(1)
Mit den Gefangenen wird unverzüglich ein Aufnahmegespräch geführt. Sie werden umgehend ärztlich untersucht. Ihnen wird ein Exemplar der Hausordnung (§ 127) ausgehändigt. Dieses Gesetz, die von ihm in Bezug genommenen Gesetze sowie die zu seiner Ausführung erlassenen Rechtsverordnungen und Verwaltungsvorschriften sind den Gefangenen auf Verlangen zugänglich zu machen.
(2)
Die Gefangenen werden bei der Aufnahme
1.
in einer für sie verständlichen Form über ihre Rechte und Pflichten unterrichtet, insbesondere über ihre Mitwirkungspflicht (§ 5 Absatz 1), ihre Rechte aus § 116 Absätze 3 und 4, § 78 Absatz 2 dieses Gesetzes sowie über die Möglichkeiten der Aufrechterhaltung einer Sozialversicherung und der Einbeziehung in die freiwillige Rentenversicherung nach § 167 des Sechsten Buches Sozialgesetzbuch in der Fassung vom 19. Februar 2002 (BGBl.
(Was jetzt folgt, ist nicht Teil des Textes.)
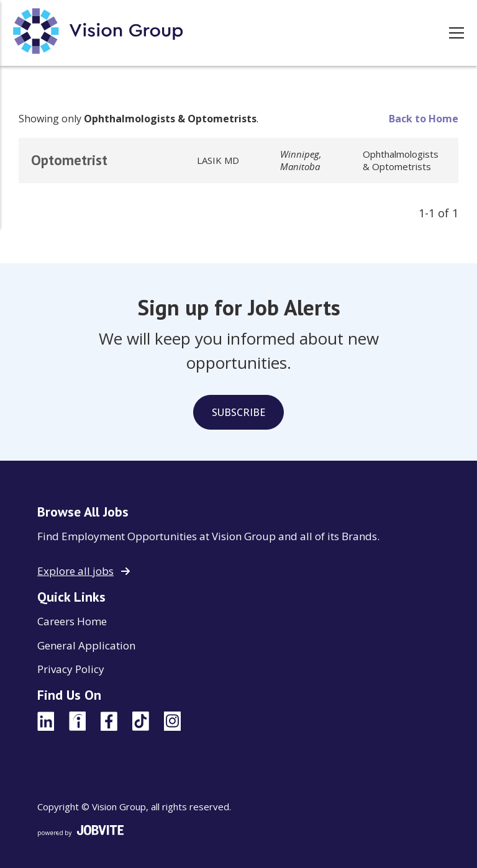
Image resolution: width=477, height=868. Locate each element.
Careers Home (72, 621)
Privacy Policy (71, 669)
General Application (86, 645)
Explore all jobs (75, 571)
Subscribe (238, 412)
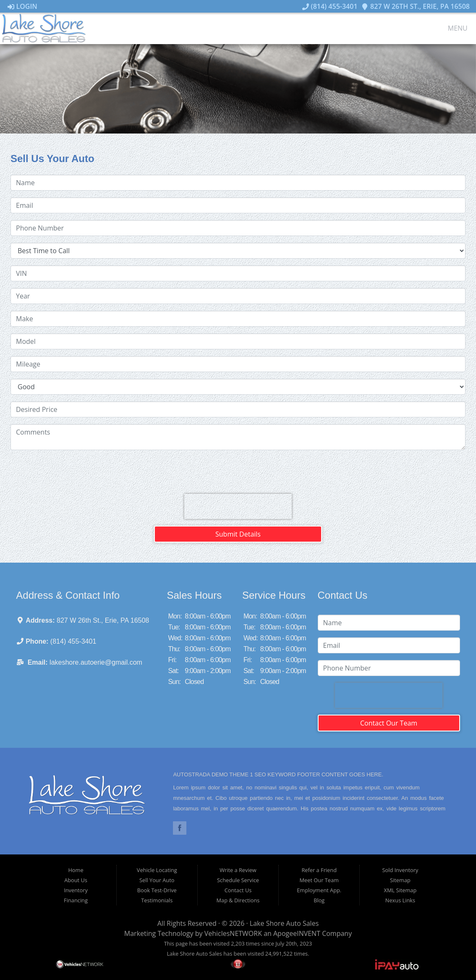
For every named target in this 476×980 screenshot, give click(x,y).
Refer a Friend (319, 870)
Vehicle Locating (157, 870)
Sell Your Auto (157, 880)
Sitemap (400, 880)
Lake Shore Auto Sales (284, 923)
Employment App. (319, 890)
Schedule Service (238, 880)
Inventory (76, 890)
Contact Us (238, 890)
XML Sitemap (400, 890)
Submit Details (238, 534)
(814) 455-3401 (330, 6)
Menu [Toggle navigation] (453, 29)
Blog (319, 900)
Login (22, 6)
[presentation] (238, 506)
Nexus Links (400, 900)
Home (76, 870)
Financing (76, 900)
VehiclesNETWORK (233, 933)
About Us (76, 880)
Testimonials (157, 900)
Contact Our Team (389, 723)
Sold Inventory (400, 870)
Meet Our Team (319, 880)
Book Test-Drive (157, 890)
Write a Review (238, 870)
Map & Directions (238, 900)
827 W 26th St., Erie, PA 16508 (416, 6)
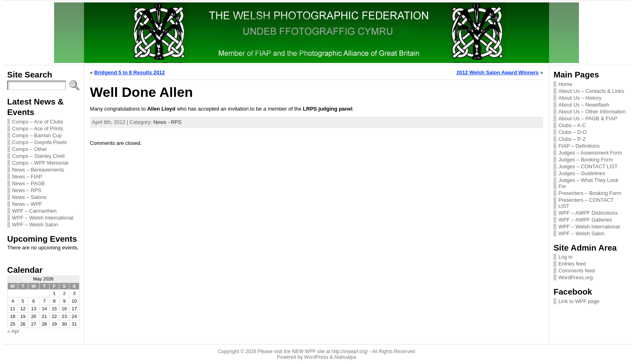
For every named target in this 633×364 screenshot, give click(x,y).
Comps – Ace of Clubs (38, 121)
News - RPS (168, 122)
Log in (565, 257)
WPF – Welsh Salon (35, 224)
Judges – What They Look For (588, 183)
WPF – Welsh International (43, 218)
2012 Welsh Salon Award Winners (498, 72)
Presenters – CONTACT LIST (586, 203)
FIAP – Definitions (579, 146)
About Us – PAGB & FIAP (588, 118)
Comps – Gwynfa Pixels (40, 142)
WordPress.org (575, 277)
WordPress (316, 357)
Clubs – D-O (572, 132)
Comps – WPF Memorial (40, 163)
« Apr (13, 331)
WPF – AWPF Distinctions (588, 213)
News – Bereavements (38, 169)
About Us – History (580, 98)
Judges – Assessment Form (590, 153)
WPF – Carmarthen (34, 211)
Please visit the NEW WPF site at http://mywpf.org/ (312, 351)
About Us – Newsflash (584, 105)
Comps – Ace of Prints (38, 128)
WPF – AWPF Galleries (585, 220)
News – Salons (29, 197)
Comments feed (576, 270)
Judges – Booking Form (585, 159)
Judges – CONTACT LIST (588, 166)
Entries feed (572, 264)
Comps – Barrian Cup (37, 135)
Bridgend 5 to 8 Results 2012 (130, 72)
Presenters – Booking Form (590, 193)
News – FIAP (27, 176)
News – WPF (27, 204)
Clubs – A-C (572, 125)
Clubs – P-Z (572, 139)
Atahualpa (345, 357)
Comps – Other (29, 149)
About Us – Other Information (592, 111)
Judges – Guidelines (582, 173)
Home (565, 84)
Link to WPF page (579, 301)
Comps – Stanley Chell (38, 156)
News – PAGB (28, 183)
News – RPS (27, 190)
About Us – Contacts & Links (591, 91)
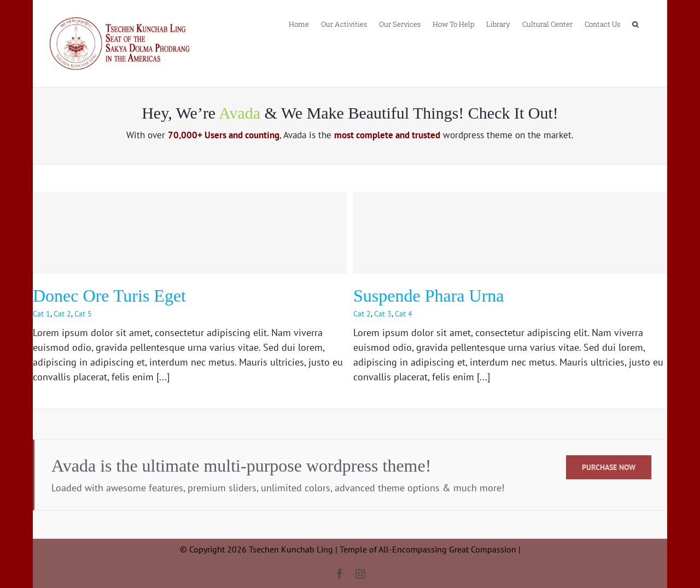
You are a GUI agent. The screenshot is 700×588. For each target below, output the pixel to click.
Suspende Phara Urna (428, 296)
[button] (635, 23)
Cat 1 (42, 314)
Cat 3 (383, 314)
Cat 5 (83, 314)
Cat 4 (404, 314)
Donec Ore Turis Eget (109, 296)
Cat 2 (62, 314)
I S. S. 754, 1404, 3384), zuletzt geändert am 24. Oktober 2024 (BGBl. I Nr. 329 S. 1, 2), in der jeweils geltenden Fassung,
2.
darin unterstützt, etwa notwendige Maßnahmen für hilfsbedürftige Angehörige, zur Erhaltung des Arbeitsplatzes, von Wohnraum und zur Sicherung ihrer Habe außerhalb der Anstalt zu veranlassen.
(3)
Beim Aufnahmeverfahren dürfen andere Gefangene in der Regel nicht zugegen sein.
(4)
Bei Gefangenen, die eine Ersatzfreiheitsstrafe verbüßen oder die im Anschluss an Freiheitsstrafe Ersatzfreiheitsstrafe zu verbüßen haben werden, sind die Möglichkeiten der Verkürzung der Vollstreckung durch gemeinnützige Arbeit (§ 17) oder ratenweise Tilgung der Geldstrafe zu erörtern und zu fördern, um so auf eine möglichst baldige Entlassung hinzuwirken.